Weston dejó escapar una carcajada.
—¿Quiénes? ¿Trabajadores sociales?
No contesté.
Los segundos comenzaron a pasar.
Uno…
Dos…
Cinco minutos.
Ashley empezó a impacientarse.
—Nos estamos retrasando para la cita del bebé.
Weston tomó la carpeta del divorcio y sonrió con suficiencia.
—Supongo que ya terminó el espectáculo.
En ese instante, todas las pantallas de la unidad neonatal parpadearon.
Una voz firme sonó por los altavoces del hospital.
—Atención. Se solicita la presencia inmediata del director ejecutivo, del jefe médico y del director de seguridad en la unidad neonatal.
La sonrisa de Weston desapareció.
—¿Qué demonios…?
Antes de que alguien pudiera responder, las puertas automáticas se abrieron de golpe.
Entraron primero ocho agentes de seguridad vestidos de negro.
Detrás de ellos caminaban el director del hospital, la directora de enfermería y varios médicos que jamás había visto abandonar una cirugía por ninguna emergencia administrativa.
Todos tenían el rostro completamente pálido.
Entonces apareció él.
Cabello completamente blanco.
Traje azul oscuro impecable.
Un bastón de nogal que nunca necesitaba para caminar, pero que imponía respeto apenas tocaba el suelo.
Mi abuelo.
Arthur Callahan.
Fundador de Beacon Health International.
El hombre cuyo nombre aparecía en cada edificio de aquella red hospitalaria.
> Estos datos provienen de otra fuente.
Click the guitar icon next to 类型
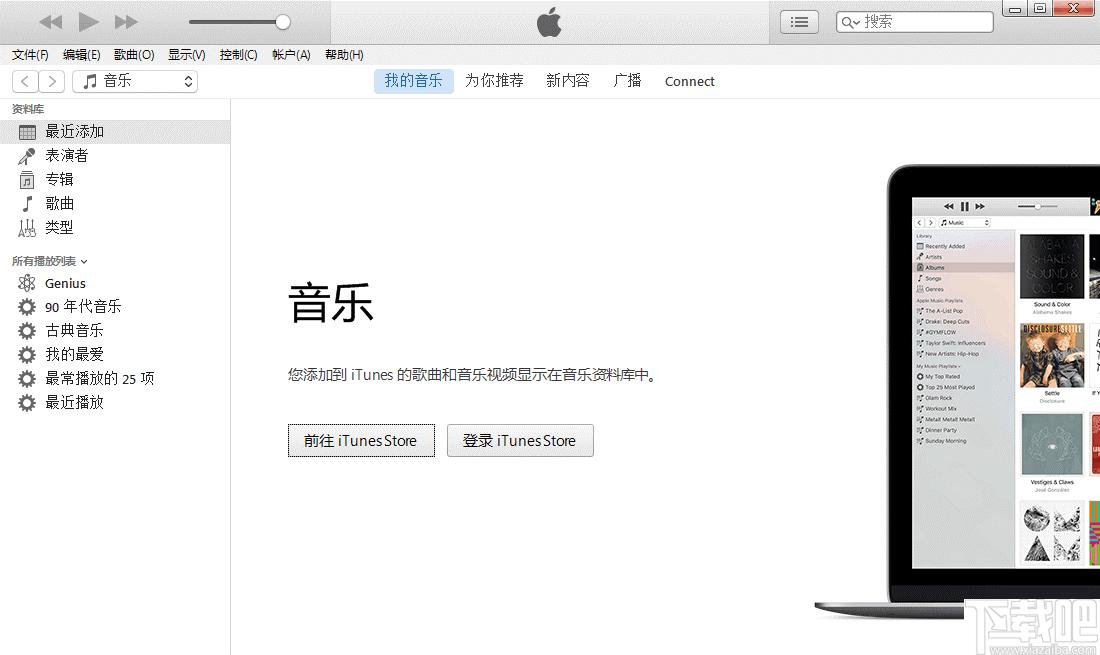 click(x=27, y=228)
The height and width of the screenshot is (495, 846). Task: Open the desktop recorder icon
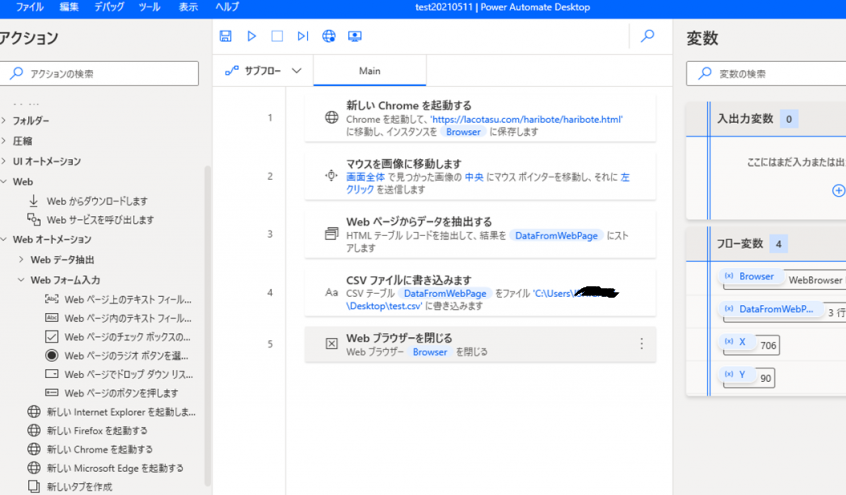pyautogui.click(x=355, y=36)
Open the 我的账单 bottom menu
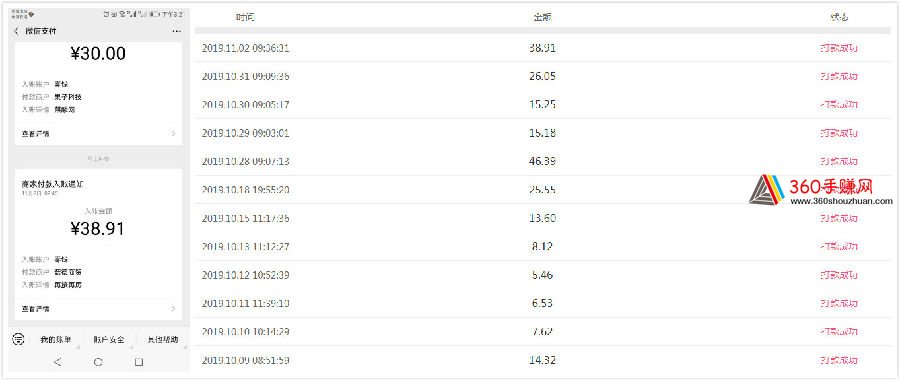The width and height of the screenshot is (900, 380). [56, 340]
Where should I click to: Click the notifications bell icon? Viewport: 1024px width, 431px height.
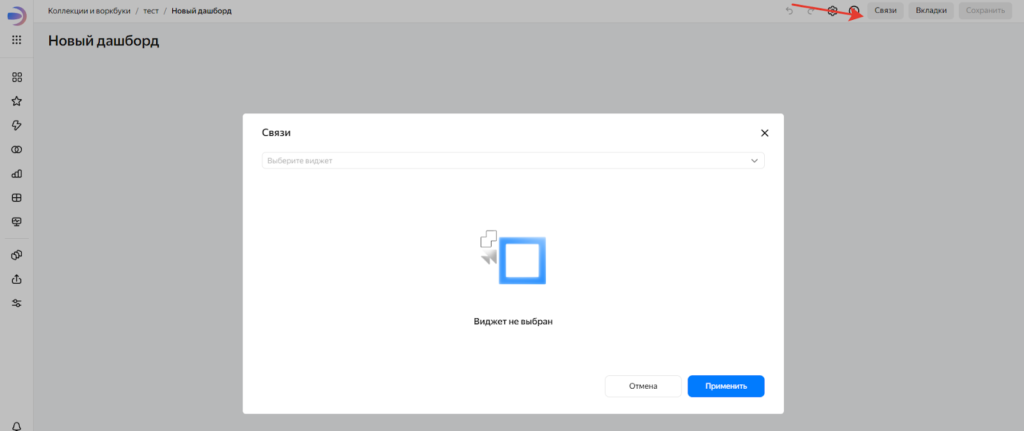(x=16, y=425)
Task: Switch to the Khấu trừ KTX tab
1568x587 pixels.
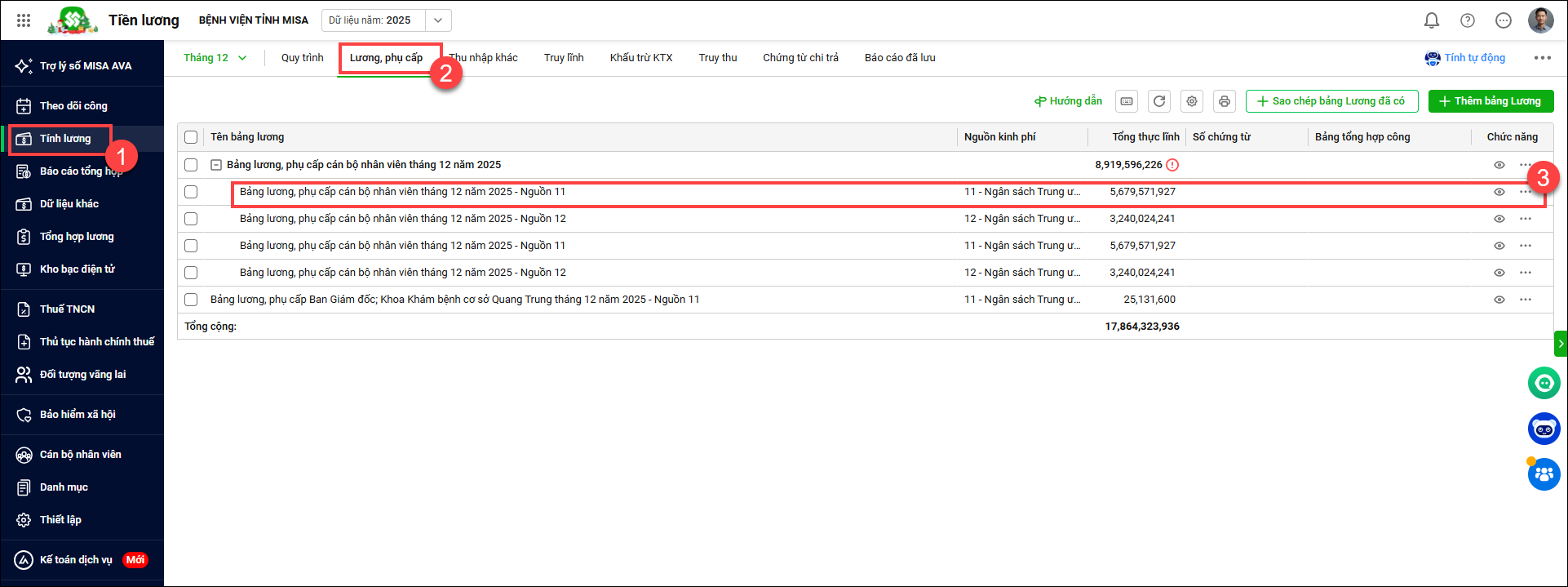Action: [640, 58]
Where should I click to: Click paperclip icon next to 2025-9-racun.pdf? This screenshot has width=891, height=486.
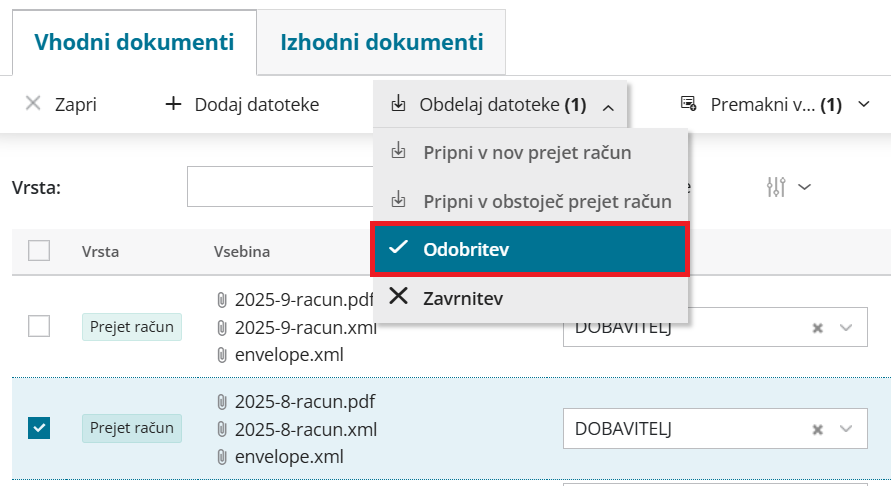click(x=222, y=299)
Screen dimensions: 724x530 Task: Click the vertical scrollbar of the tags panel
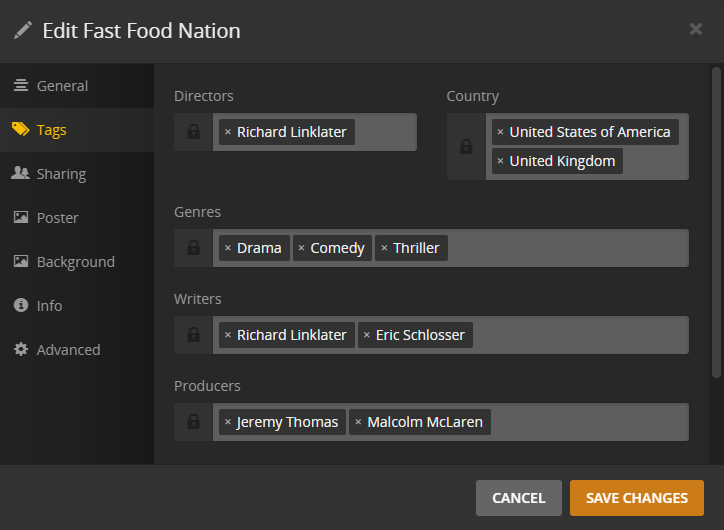(715, 222)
Todo el personal se quedó inmóvil.
—Señor Callahan…
Las enfermeras bajaron la cabeza.
Los médicos hicieron exactamente lo mismo.
Weston frunció el ceño, confundido.
—¿Quién es ese?
Mi abuelo ni siquiera lo miró.
Se acercó directamente a mí.
Tomó mi mano con una delicadeza que contrastaba con la expresión helada de su rostro.
—Perdóname por llegar diez minutos tarde, cariño.
Sentí que las lágrimas amenazaban con escapar por primera vez desde el parto.

Él besó mi frente y después observó a sus dos bisnietos dentro de las incubadoras.
Su mandíbula se tensó.
Cuando finalmente levantó la vista hacia Weston y Ashley, toda la habitación sintió cómo descendía varios grados la temperatura.
—¿Quién de ustedes creyó que podía tocar a mi familia… dentro de mi hospital?